AKP, Alevilerin yası matem ayları olan muharrem ayını kullanarak Alevileri etkilemek istemiş, ancak Alevileri hiç tanımadığı için de “oruç açımını” iftarla, yası matemlerinde, Kerbela’da yaşanılan açlık ve susuzluğu hissetmek ve içselleştirmek için kıt kanaat sofrası da “şölen sofrası” ile karıştırarak ve üstelik bunu da şova dönüştürerek Alevilerin haklı tepkisini çekmiştir. Aleviler de bu sayede, hem AKP’nin zihniyetinde ve hem de genel başkanları Recep Tayyip Erdoğan’ın zihniyetinde bir değişiklik olmadığını bir defa daha görmüşlerdir.
Erdoğan doğru söylemiyor
AKP, genelde temel hak ve özgürlükler, özelde Alevilerin hakları konusunda, hem AİHM kararları, hem de iç hukukta devam etmekte olan birçok dava ve AB’nin ilerleme raporları vb. diğer baskılar nedeni ile sıkışmış durumdadır. AB’ye bir görüntü vermek, bir şeyler yapıyor görünmek durumundadır.
Bu nedenle, AKP Alevi sorunları ile ilgileniyor görünmek istemiştir.
AKP’nin Alevi sorunları ile ilgili tek projesi vardır: AKP zihniyetine uygun bir örgütlenme ile bir şey yapıyor görünerek, oruç açımını iftara, cemevini camiye çevirerek; zorunlu din dersi ve diyanet işleri başkanlığı kanalı ile asimile ederek Aleviliği bitirmek ve sonrasında da Alevi sorununu çözmüş görüntüsü vermek istemektedir.

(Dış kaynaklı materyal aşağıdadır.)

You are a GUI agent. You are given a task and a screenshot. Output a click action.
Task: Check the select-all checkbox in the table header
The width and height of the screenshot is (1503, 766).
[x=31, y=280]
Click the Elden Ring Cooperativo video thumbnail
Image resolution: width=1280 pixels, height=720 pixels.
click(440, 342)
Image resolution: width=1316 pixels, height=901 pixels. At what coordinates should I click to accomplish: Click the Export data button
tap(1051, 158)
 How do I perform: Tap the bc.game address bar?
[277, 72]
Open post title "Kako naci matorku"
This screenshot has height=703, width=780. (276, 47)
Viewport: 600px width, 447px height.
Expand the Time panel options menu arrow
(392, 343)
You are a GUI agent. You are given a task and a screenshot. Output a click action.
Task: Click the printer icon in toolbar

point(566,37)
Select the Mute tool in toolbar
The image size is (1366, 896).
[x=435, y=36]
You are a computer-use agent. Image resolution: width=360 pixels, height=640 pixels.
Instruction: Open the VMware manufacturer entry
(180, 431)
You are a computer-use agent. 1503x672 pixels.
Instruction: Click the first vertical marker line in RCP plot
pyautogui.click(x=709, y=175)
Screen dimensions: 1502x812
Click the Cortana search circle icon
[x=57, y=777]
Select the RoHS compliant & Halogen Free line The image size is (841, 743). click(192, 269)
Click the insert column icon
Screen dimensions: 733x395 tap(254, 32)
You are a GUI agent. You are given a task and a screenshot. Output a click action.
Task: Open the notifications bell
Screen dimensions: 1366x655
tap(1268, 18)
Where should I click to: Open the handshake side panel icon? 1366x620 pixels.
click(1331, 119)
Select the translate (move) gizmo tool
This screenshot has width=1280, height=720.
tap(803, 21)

Başbakan, İspanya’ya giderken, Alevilerin ibadet yerleri olan cemevi ile ilgili bir soruya “kanunlar ve Anayasa çerçevesinde gereken yapılacaktır. Bana ulaşmış bir başvuru yok” demiştir. Oysaki ne kanunlarımızda ne de Anayasa’mızda ibadet yerleriyle ilgili bir düzenleme bulunmaktadır. Sadece Enerji Bakanlığı ile (Nerelere bedavaya elektrik verileceğine ilişkin olarak) ilgili 2002/4100 sayılı Bakanlar Kurulu Kararı’nda bir madde ile nerelere bedava elektrik verileceği düzenlenmiştir. Bu madde de bedava elektrik verilecek yerlerin içinde ibadet yerleri de sayılmış ve (cami, mescit, kilise, sinagog ve havra) ibadet yerleri belirtilmiştir. Ayrıca iktidar olan AKP, yasalarda gerekli değişikliği yapabilecek bir çoğunluğa da sahip bulunmaktadır. Bu nedenle, yasalar uygun değil savunmasının arkasına sığınmasına ihtiyaç bulunmamaktadır. Kendisine başvuru olmadığı yönündeki Başbakan’ın görüşü de doğru değildir. Pir Sultan Abdal Kültür Derneği’nin Kartal ilçesinde 2770 imza ile imar planında ibadet yeri olarak ayrılan alanın kendilerine cemevi yapmak üzere tahsisi talebi reddedilmiş, açılmış olan dava, İstanbul 4. İdare Mahkemesi’nde sürmektedir. Sultanbeyli ilçesinde 10 bin 260 imza ile yaptığımız ve kendi tapulu arsamıza yapmaya çalıştığımız cemevimizin inşaatı AKP’li belediye tarafından sürekli engellenmektedir. Çankaya Cemevi Yaptırma Derneği’nin Çankaya Kaymakamlığı’na yapmış olduğu başvuru da reddedilmiş, davası sürmektedir. Görüldüğü üzere, devlete başvuru, yani Başbakan’a ulaşmış başvurular vardır. İşte Başbakan’ın bu gerçeklere aykırı beyanları, Alevi toplumunun kendisine inanmamakta ne kadar haklı olduğunu göstermektedir.
Pir Sultan direnci
AKP’nin Alevi iftarı geldi ve Alevilerden itibar görmeden geçip gitti. Dokuz bakanın, elli kadar AKP milletvekilinin katıldığı, ancak 300 Alevi örgütünden sadece altısının katıldığı -ki bunlardan üç tanesi yeni kurdurulmuş olup kağıt üstünde örgüttürler- göz önüne alındığında, Alevilerin AKP’nin Hızır sofrasına oturmadıkları, Pir Sultan duruşu sergiledikleri görülmektedir. Pir Sultan duruşu sergilemiş olan Alevi toplumuna ve örgütlü yapılarına, teşekkür etmek bize düşen bir görevdir.
Alevi toplumunun, AKP’nin yeni tuzaklarına karşı Pir Sultan’ın inancı, bilinci ve direnci ile karşı durmaya devam etmesi gerekmektedir.